[Collected data]

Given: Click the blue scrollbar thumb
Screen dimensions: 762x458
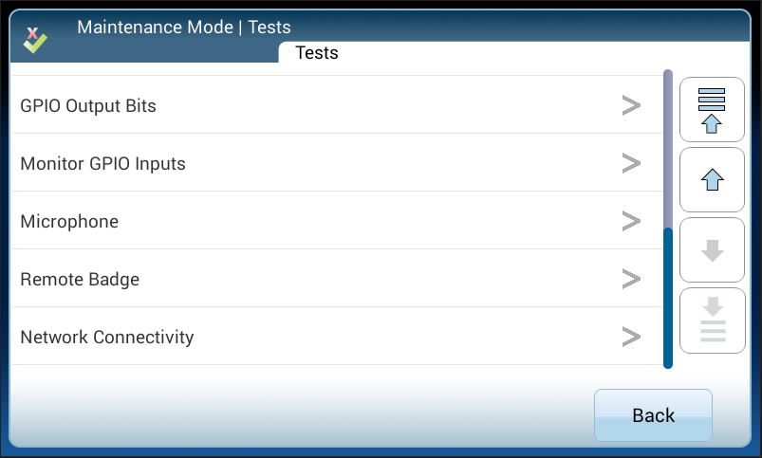Looking at the screenshot, I should click(668, 297).
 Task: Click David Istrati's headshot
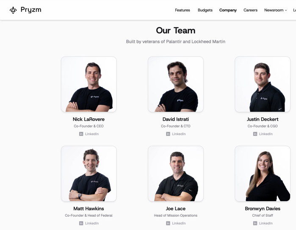click(175, 84)
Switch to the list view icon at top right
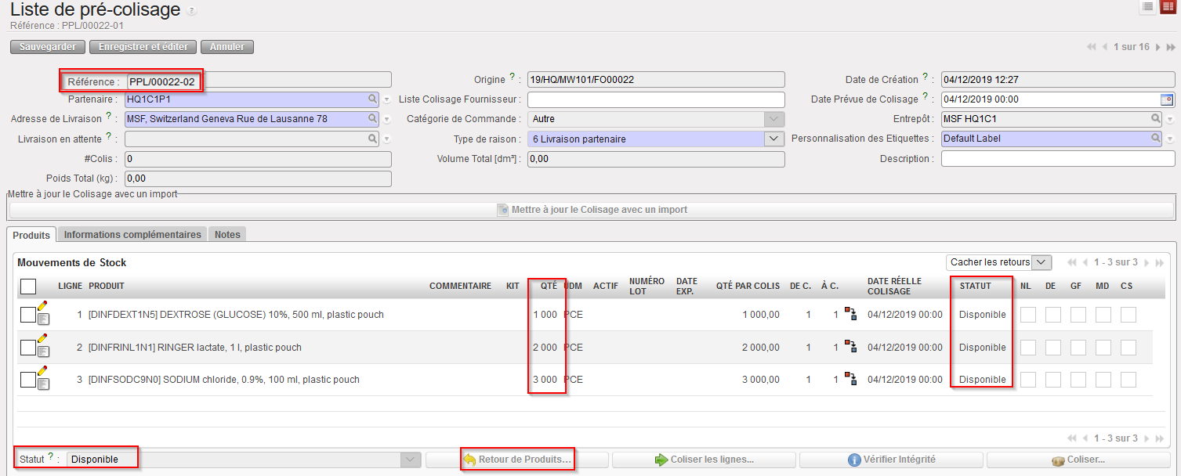Viewport: 1181px width, 476px height. (x=1147, y=7)
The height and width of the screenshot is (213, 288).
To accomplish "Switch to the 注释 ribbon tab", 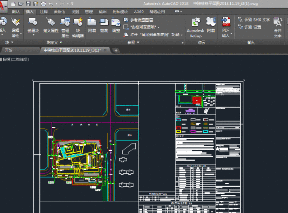I will (44, 11).
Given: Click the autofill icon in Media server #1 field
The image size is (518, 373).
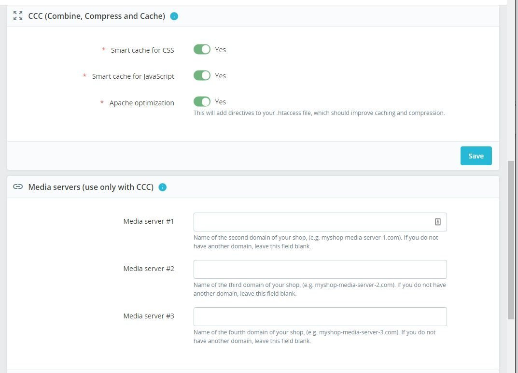Looking at the screenshot, I should [x=438, y=222].
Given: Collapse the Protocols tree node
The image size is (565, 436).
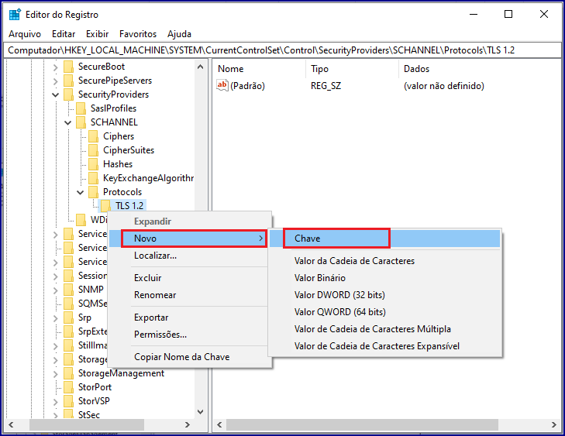Looking at the screenshot, I should [x=81, y=192].
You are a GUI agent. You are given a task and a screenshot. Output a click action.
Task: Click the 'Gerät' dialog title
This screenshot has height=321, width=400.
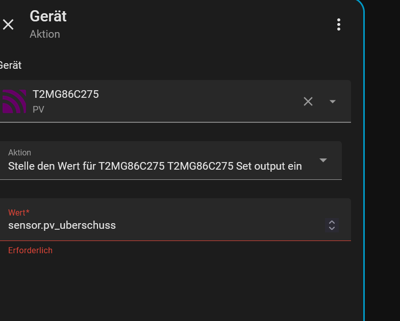(48, 16)
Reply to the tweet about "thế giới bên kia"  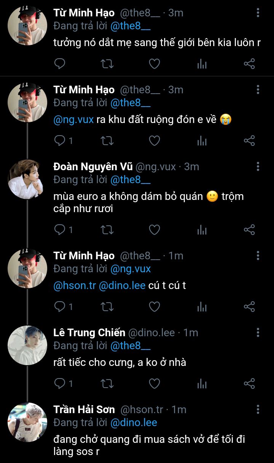click(60, 64)
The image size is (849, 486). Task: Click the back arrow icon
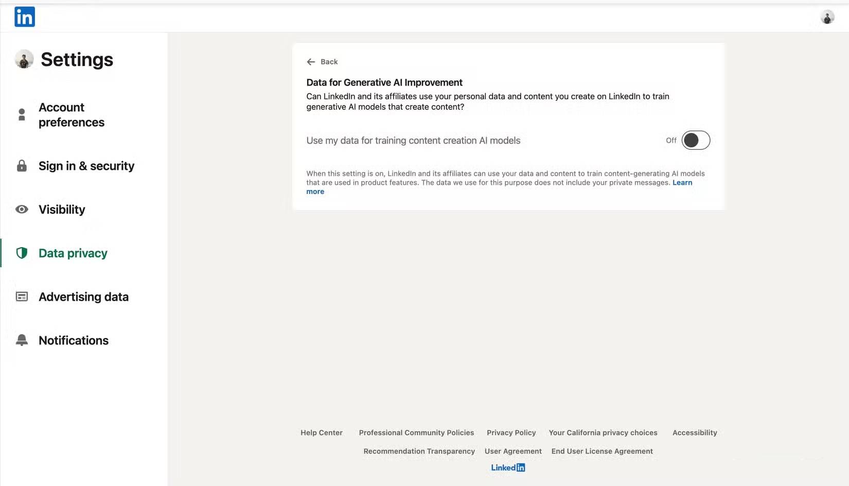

- EXERCISE BRIEF: Only the lines from the top of the records through the line with "The height and" belong in the copy; write them out exactly, leaving out pictures.

- ANSWER BELOW:
Given: Click the blue scrollbar thumb
Screen dimensions: 762x458
Looking at the screenshot, I should click(668, 297).
 Task: Click David Istrati's headshot
click(175, 84)
Switch to the list view icon at top right
Viewport: 1181px width, 476px height. (x=1147, y=7)
The height and width of the screenshot is (213, 288).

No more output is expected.